REQUIRED WORK »
Copy word for word, please, the lines of the entries below running from the one containing "For every named target in this 501×2576" to the one containing "Please select an option... (62, 1143)", both ends included.
═════ EXTRACTED INFORMATION ═════
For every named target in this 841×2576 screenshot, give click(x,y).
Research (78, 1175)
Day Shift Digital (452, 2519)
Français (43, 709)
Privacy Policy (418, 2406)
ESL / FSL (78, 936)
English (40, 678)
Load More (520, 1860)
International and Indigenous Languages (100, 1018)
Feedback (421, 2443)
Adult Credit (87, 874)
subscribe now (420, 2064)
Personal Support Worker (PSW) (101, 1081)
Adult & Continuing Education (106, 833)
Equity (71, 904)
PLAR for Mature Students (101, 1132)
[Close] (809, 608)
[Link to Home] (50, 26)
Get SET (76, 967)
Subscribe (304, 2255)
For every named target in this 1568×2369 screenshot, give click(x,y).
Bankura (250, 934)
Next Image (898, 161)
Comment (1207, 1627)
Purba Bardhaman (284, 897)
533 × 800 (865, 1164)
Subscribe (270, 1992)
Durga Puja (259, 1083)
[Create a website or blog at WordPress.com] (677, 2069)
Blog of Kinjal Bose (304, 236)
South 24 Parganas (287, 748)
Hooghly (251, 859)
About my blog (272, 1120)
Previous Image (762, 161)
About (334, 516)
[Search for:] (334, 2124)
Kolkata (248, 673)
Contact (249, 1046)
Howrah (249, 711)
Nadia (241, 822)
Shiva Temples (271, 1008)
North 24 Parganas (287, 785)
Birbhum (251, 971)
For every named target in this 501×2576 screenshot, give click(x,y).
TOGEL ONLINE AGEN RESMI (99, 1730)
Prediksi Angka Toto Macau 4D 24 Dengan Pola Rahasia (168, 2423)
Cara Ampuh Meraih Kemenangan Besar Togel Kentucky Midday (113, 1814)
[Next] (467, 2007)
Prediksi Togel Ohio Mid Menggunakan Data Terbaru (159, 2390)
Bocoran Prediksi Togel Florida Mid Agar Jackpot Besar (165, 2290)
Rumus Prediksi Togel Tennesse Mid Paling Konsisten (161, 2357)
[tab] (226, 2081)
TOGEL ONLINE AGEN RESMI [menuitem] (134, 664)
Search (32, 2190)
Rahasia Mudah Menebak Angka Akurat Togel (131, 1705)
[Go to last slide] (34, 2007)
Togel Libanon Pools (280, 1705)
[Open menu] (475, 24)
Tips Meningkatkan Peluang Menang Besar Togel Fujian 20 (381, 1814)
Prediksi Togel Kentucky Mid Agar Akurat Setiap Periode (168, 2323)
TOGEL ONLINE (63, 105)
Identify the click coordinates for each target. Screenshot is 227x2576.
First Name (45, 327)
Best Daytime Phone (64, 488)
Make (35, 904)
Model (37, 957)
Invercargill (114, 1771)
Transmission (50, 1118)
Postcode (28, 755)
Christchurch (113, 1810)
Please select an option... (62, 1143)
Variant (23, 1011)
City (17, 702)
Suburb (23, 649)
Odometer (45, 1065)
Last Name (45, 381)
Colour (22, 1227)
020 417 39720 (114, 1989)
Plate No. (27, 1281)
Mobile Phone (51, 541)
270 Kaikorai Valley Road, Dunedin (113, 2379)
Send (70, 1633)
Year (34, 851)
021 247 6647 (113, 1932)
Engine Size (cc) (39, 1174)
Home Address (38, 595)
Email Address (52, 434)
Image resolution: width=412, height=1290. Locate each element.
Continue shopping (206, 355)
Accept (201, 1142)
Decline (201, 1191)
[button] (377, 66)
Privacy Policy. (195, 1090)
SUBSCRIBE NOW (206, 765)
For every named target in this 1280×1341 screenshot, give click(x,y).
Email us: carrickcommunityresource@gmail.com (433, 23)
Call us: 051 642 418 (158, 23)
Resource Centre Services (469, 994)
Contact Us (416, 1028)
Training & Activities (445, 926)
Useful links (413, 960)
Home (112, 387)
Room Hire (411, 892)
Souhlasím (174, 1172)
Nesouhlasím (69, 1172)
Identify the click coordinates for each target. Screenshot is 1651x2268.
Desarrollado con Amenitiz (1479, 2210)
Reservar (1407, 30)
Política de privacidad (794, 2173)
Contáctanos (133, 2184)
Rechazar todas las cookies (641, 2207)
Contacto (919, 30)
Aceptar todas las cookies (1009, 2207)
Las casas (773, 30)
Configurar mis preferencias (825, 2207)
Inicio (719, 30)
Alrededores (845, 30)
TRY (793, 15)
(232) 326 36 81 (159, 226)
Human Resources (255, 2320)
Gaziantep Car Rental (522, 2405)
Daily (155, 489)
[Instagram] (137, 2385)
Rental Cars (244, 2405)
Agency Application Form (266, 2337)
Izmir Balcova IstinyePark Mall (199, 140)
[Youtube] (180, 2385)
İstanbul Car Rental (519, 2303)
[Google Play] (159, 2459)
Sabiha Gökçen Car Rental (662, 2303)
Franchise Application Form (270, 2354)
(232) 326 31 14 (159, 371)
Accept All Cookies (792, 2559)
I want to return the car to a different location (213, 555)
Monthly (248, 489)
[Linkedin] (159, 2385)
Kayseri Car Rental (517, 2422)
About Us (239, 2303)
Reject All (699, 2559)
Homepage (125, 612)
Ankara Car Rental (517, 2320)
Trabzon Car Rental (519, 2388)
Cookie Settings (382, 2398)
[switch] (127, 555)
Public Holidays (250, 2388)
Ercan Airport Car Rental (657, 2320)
═════
WRITTEN SOLUTION »
For every named target in this 501×2576 screenshot, give click(x,y).
TOGEL ONLINE AGEN RESMI (99, 1730)
Prediksi Angka Toto Macau 4D 24 Dengan Pola Rahasia (168, 2423)
Cara Ampuh Meraih Kemenangan Besar Togel Kentucky Midday (113, 1814)
[Next] (467, 2007)
Prediksi Togel Ohio Mid Menggunakan Data Terbaru (159, 2390)
Bocoran Prediksi Togel Florida Mid Agar Jackpot Besar (165, 2290)
Rumus Prediksi Togel Tennesse Mid Paling Konsisten (161, 2357)
[tab] (226, 2081)
TOGEL ONLINE AGEN RESMI [menuitem] (134, 664)
Search (32, 2190)
Rahasia Mudah Menebak Angka Akurat Togel (131, 1705)
[Go to last slide] (34, 2007)
Togel Libanon Pools (280, 1705)
[Open menu] (475, 24)
Tips Meningkatkan Peluang Menang Besar Togel Fujian 20 (381, 1814)
Prediksi Togel Kentucky Mid Agar Akurat Setiap Periode (168, 2323)
TOGEL ONLINE (63, 105)
Identify the click coordinates for each target. Screenshot is 227x2576.
First Name (45, 327)
Best Daytime Phone (64, 488)
Make (35, 904)
Model (37, 957)
Invercargill (114, 1771)
Transmission (50, 1118)
Postcode (28, 755)
Christchurch (113, 1810)
Please select an option... (62, 1143)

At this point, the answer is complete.